§ **Material shown**
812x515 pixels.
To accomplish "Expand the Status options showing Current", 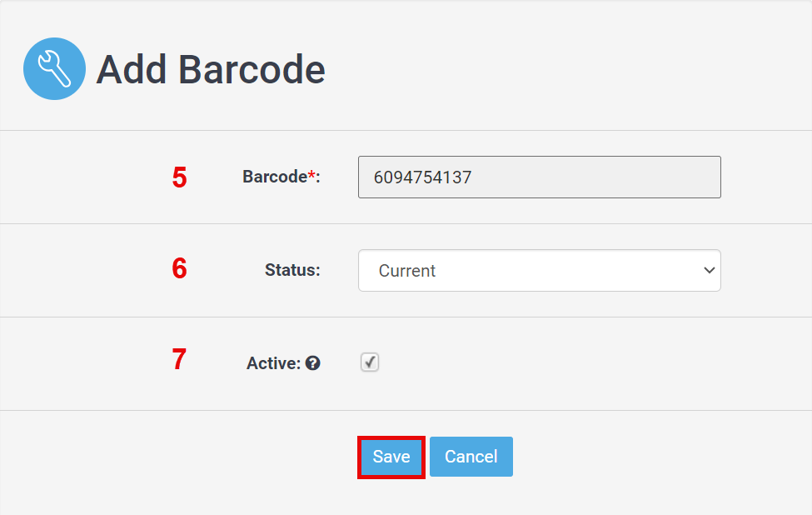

---

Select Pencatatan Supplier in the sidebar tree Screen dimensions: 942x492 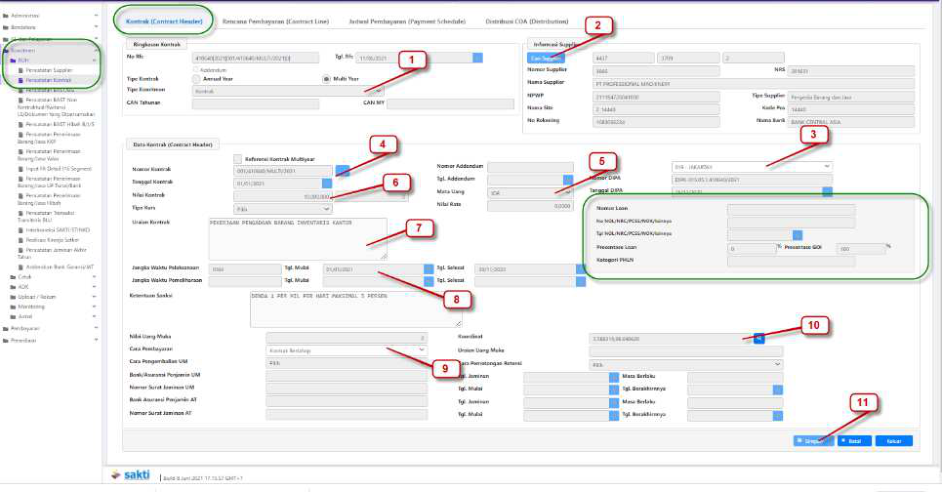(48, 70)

==

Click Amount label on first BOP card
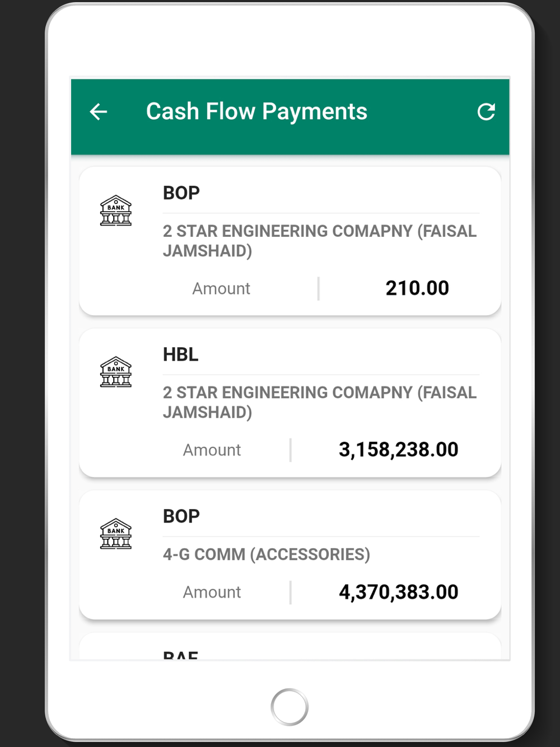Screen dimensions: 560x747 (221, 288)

§ **Instructions to follow**
Give again the stretch of the entries above that begins at the line with "812x515 pixels." and ends at the line with "the Status options", word for word, with no pictures.

§ **Exercise response**
812x515 pixels.
To accomplish "Expand the Status options showing Current", 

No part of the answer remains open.